● **TASK INSTRUCTIONS**: Count how many lines in the following data hold the word "element". Your answer is the number and nothing else.

● **DATA PROVIDED**:

○ ○ ○ ○ ○ ○ ○

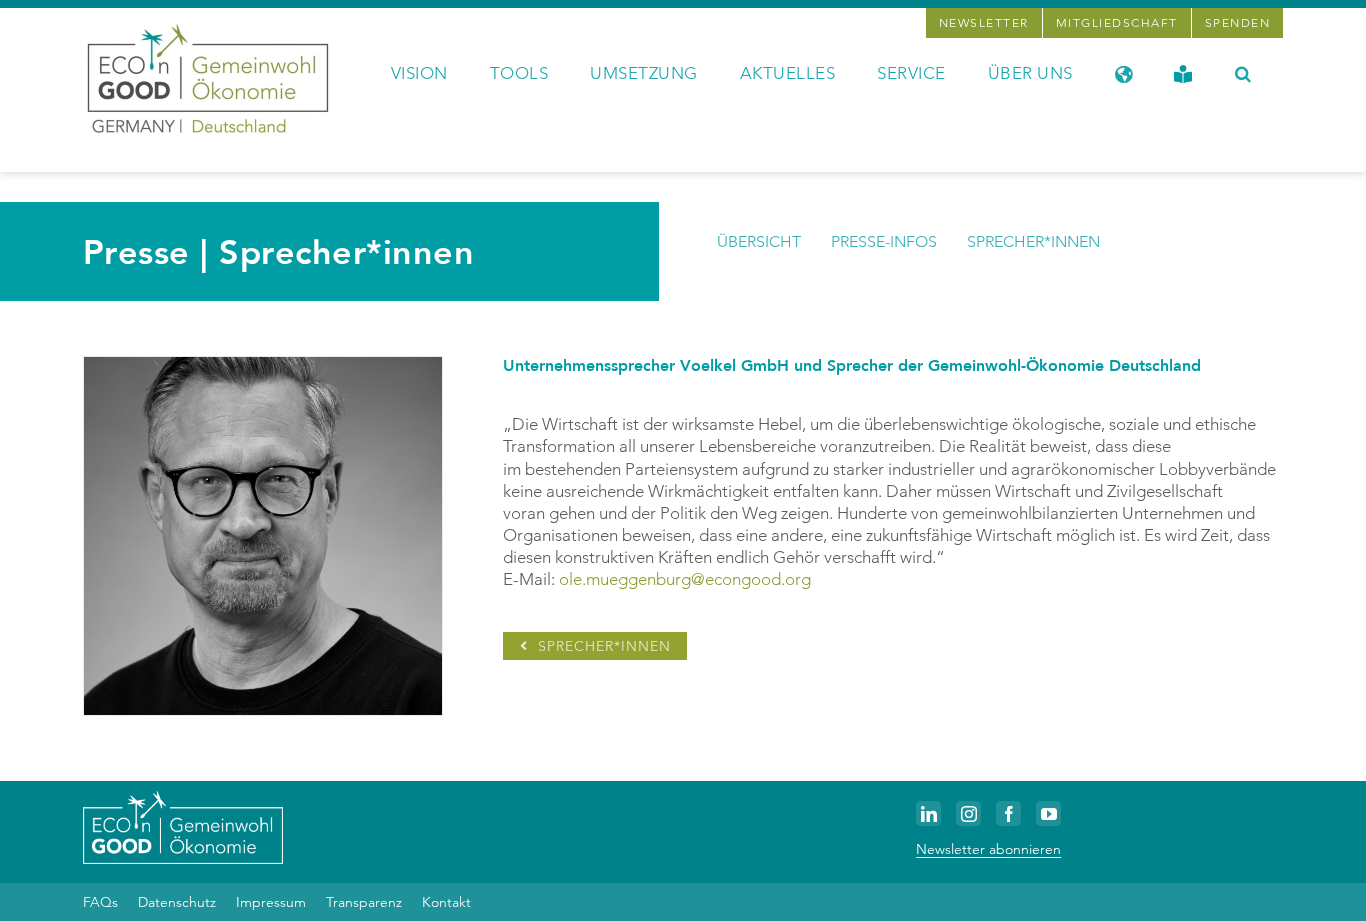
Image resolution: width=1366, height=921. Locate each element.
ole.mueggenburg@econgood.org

○ ○ ○ ○ ○ ○ ○

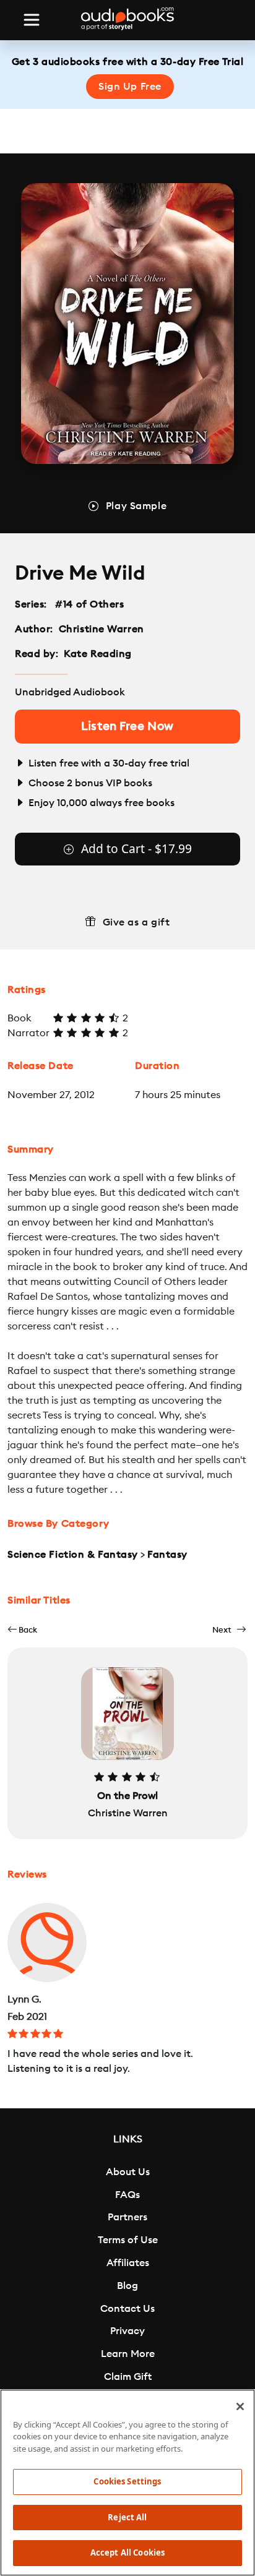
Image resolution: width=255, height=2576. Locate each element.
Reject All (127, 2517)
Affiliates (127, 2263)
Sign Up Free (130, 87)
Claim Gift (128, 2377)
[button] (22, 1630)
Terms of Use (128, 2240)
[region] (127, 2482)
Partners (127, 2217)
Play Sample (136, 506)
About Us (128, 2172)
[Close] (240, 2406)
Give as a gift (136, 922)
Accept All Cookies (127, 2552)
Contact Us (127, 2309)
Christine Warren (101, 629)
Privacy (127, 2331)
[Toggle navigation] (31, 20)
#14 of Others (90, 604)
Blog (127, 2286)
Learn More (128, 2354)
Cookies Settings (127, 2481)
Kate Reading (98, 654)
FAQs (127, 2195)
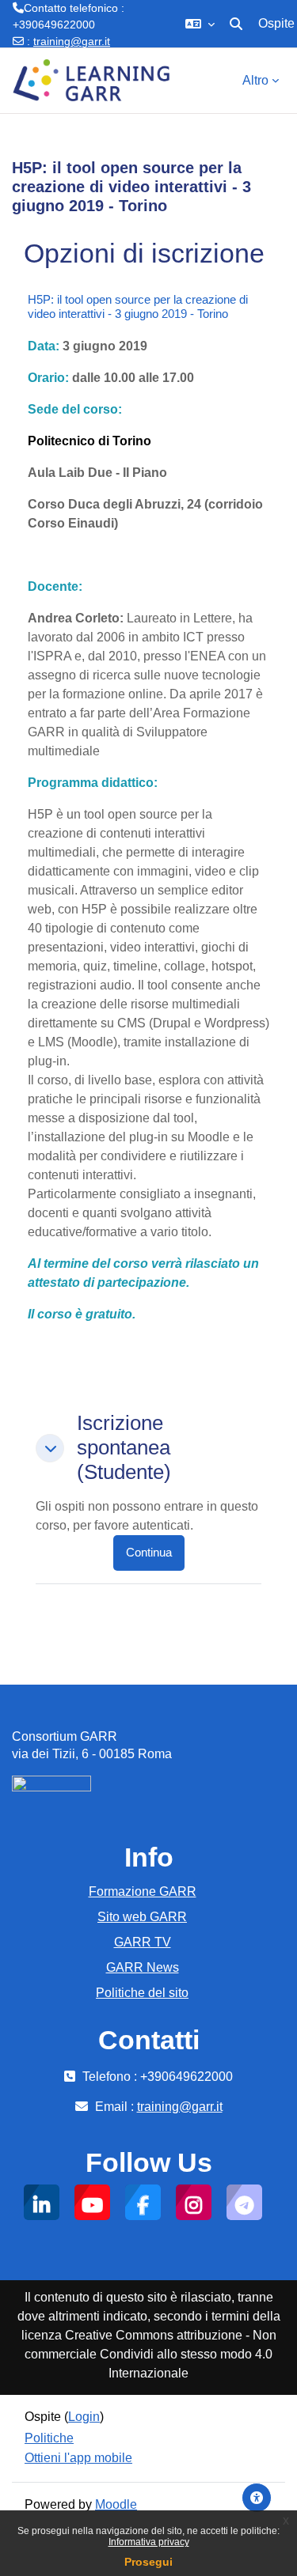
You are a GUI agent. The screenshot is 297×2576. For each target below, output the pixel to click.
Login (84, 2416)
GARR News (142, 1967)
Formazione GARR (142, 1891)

○ ○ ○ ○ ○ ○ ○

● **RESULT FOR THIS EXERCISE**: 2